Problem to work on:
Although the listing below holds pictures, reproduce only its lines from the one containing "The height and" through the last, exactly and without them.

Exercise data:

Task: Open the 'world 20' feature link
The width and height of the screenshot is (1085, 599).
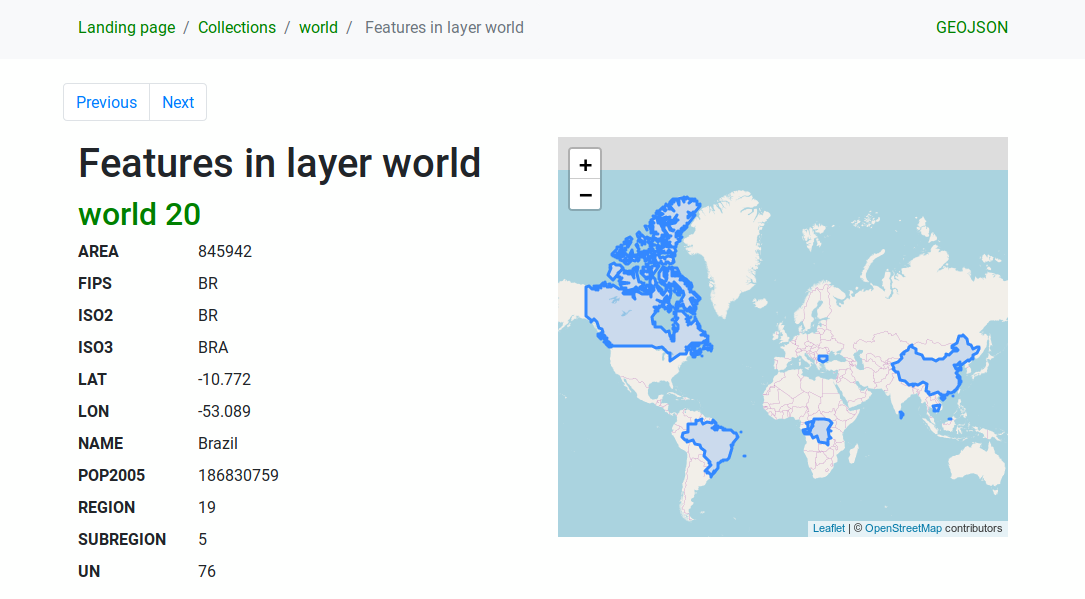Action: (139, 214)
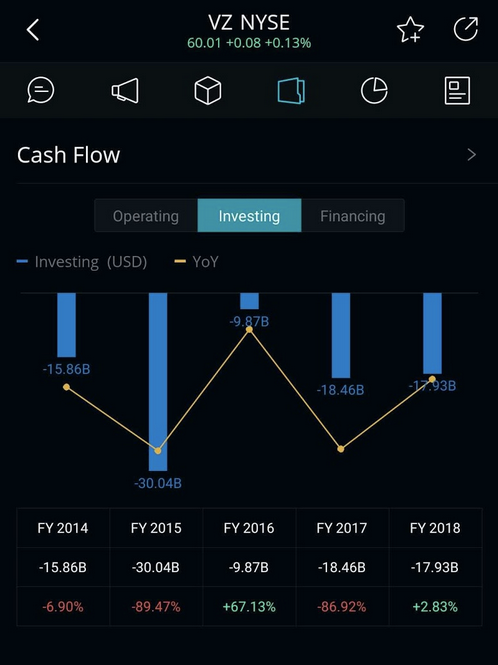Viewport: 498px width, 665px height.
Task: Select the highlighted financials folder icon
Action: pyautogui.click(x=291, y=90)
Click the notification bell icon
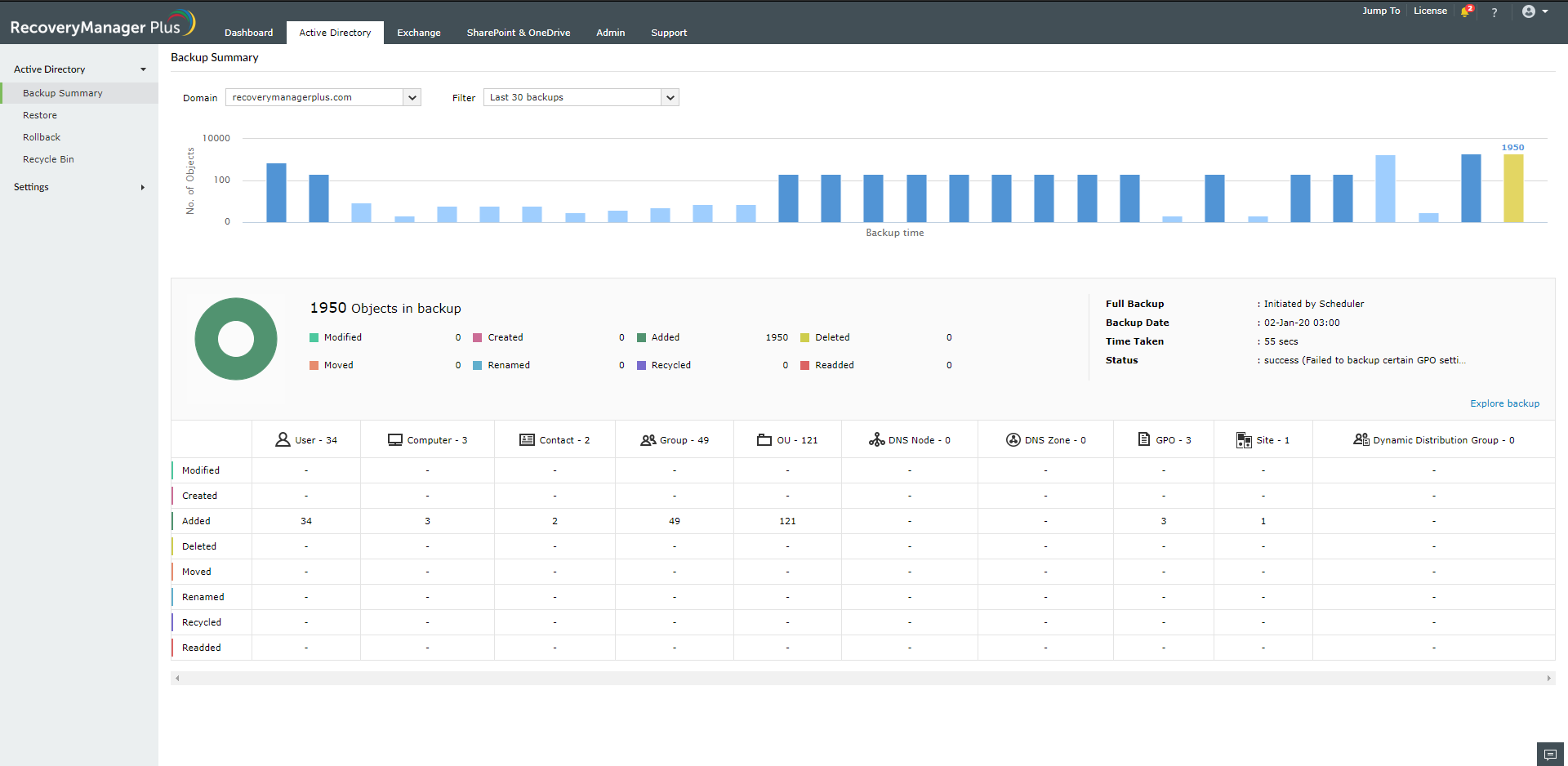1568x766 pixels. point(1466,12)
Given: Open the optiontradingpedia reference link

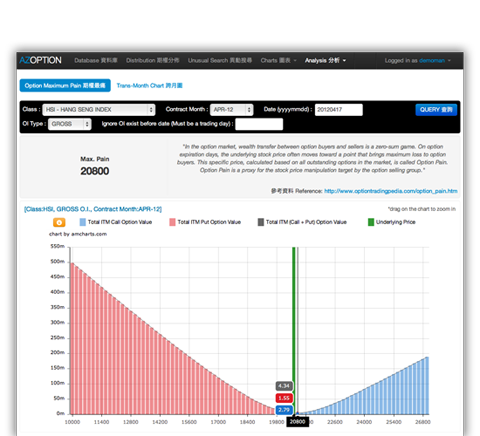Looking at the screenshot, I should [x=391, y=191].
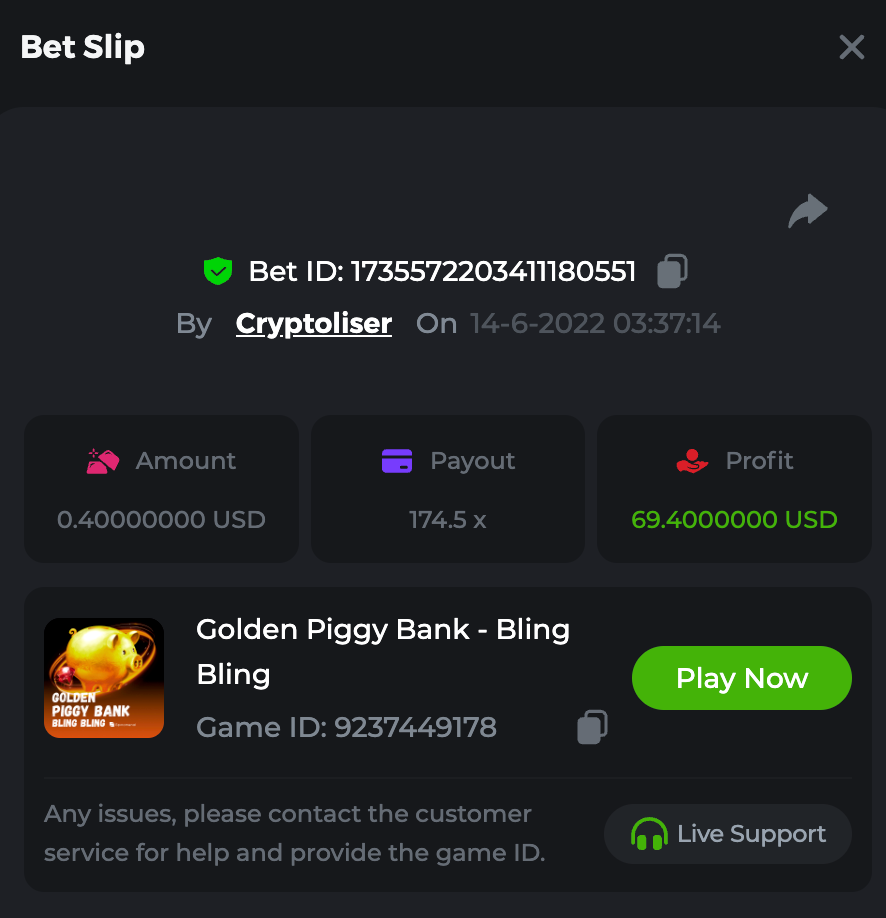Click the Golden Piggy Bank game title
886x918 pixels.
click(383, 651)
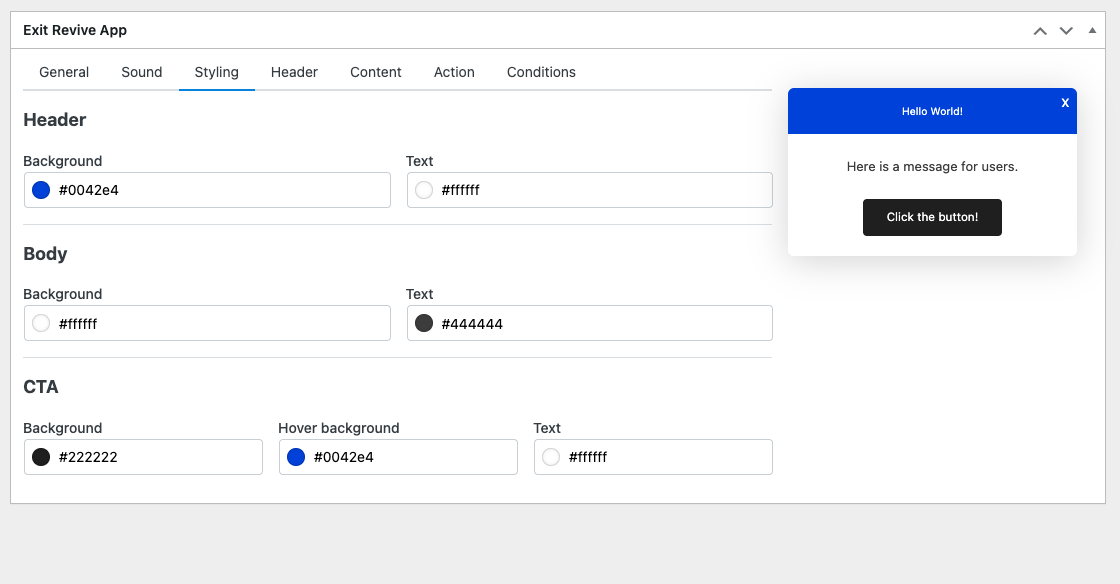The width and height of the screenshot is (1120, 584).
Task: Collapse the Exit Revive App panel
Action: (x=1092, y=31)
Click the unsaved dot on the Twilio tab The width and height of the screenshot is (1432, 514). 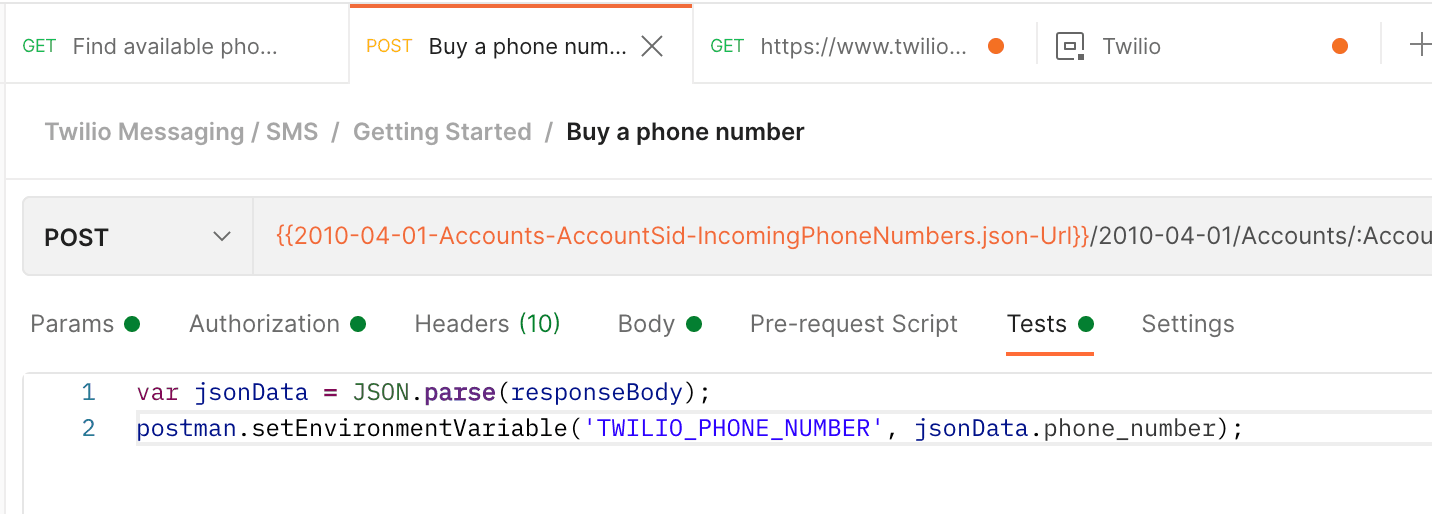tap(1340, 46)
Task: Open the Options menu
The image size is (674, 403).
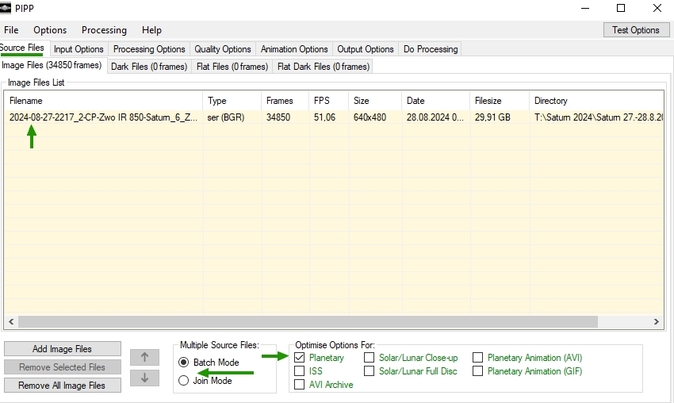Action: (x=50, y=30)
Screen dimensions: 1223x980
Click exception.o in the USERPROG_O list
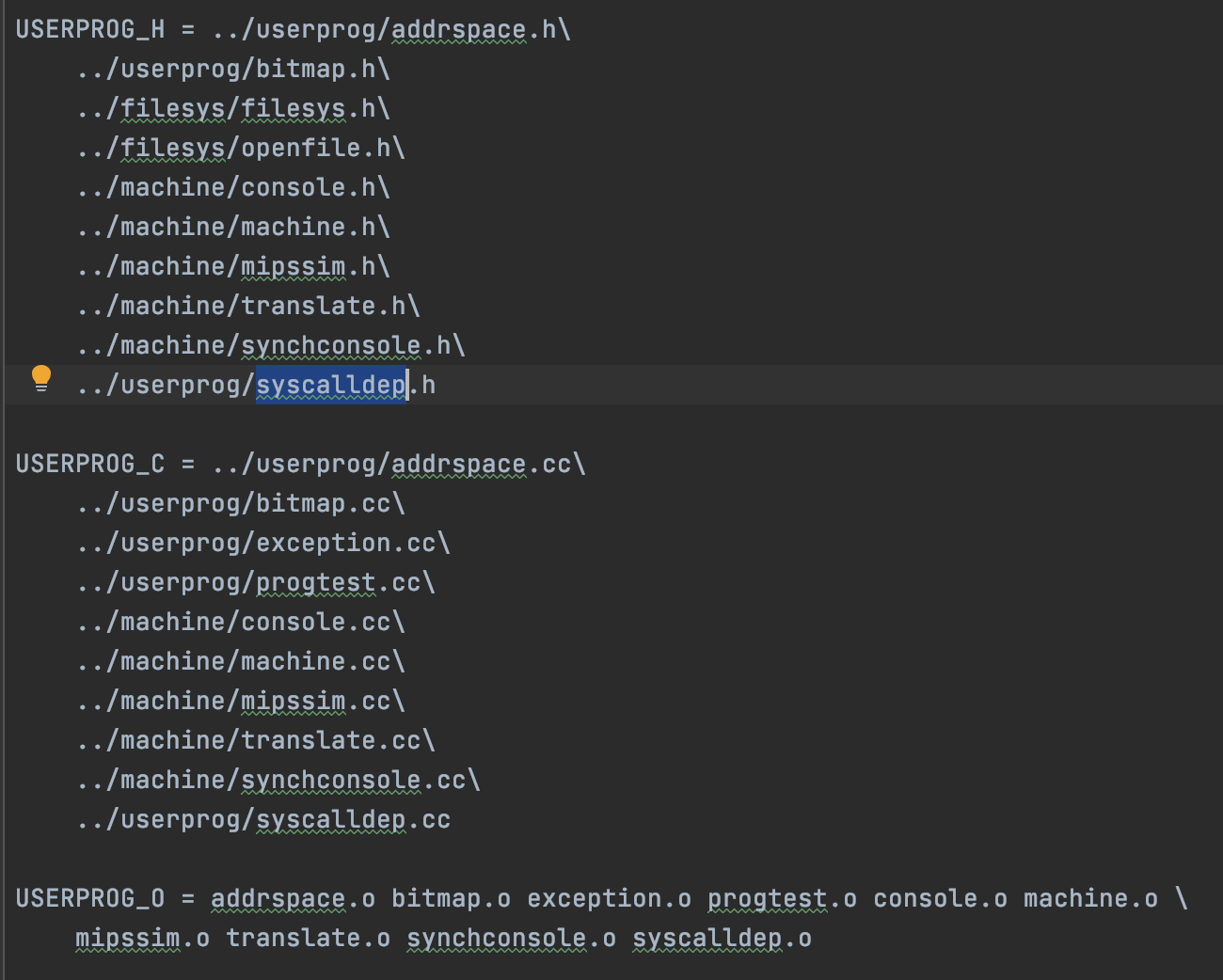pos(609,899)
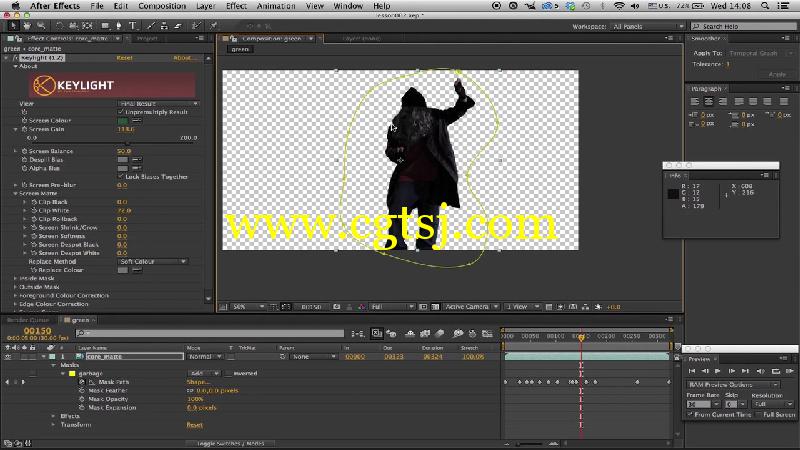This screenshot has height=450, width=800.
Task: Select the Pen tool in toolbar
Action: [x=118, y=26]
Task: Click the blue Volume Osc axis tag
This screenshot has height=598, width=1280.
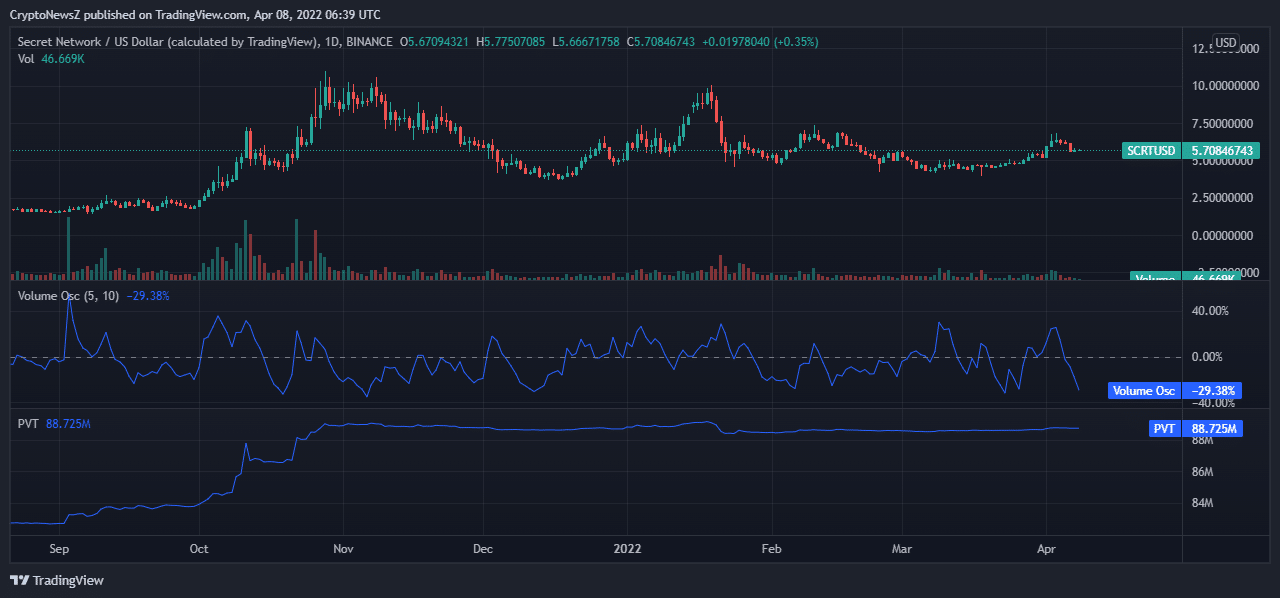Action: [x=1143, y=391]
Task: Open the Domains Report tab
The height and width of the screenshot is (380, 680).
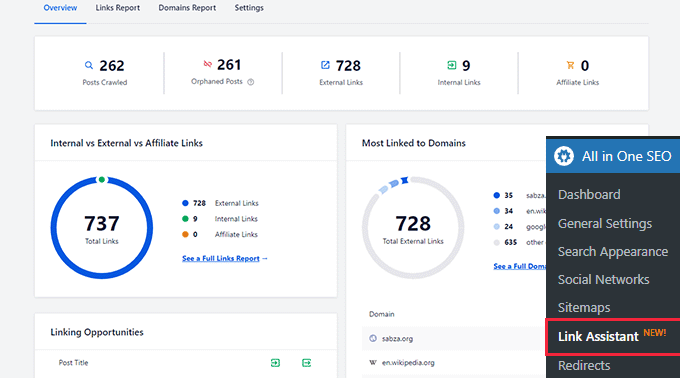Action: (x=187, y=8)
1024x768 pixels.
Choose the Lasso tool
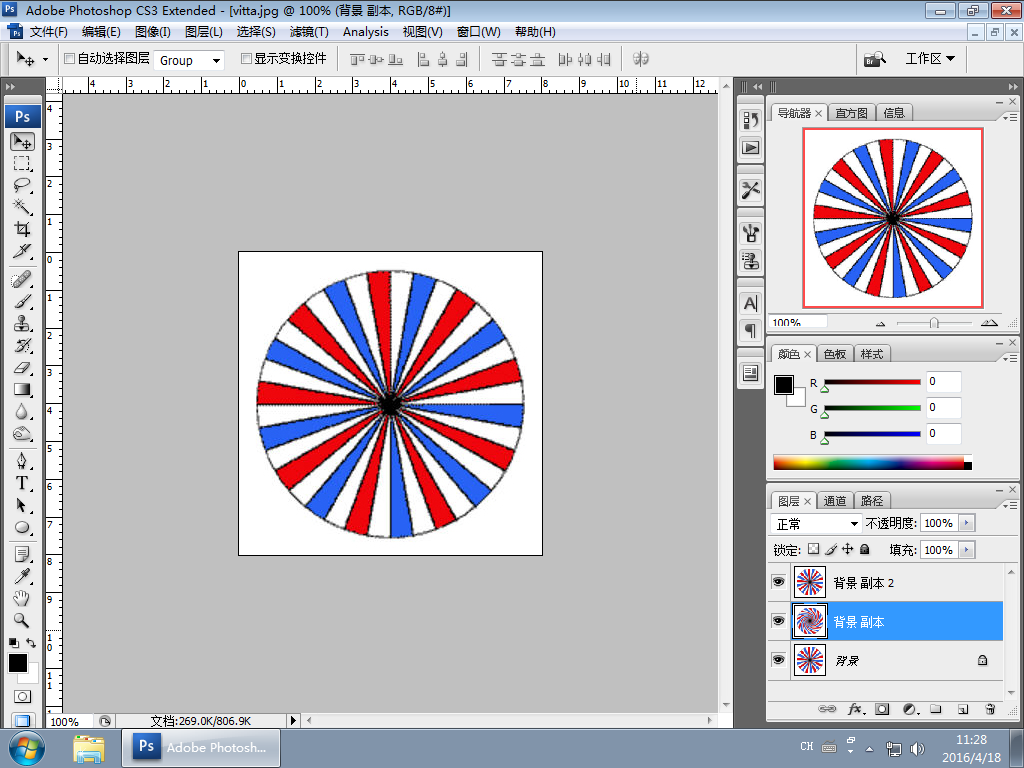tap(22, 185)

Solution for this exercise:
The height and width of the screenshot is (380, 680).
Action: (x=187, y=8)
1024x768 pixels.
Choose the Lasso tool
tap(22, 185)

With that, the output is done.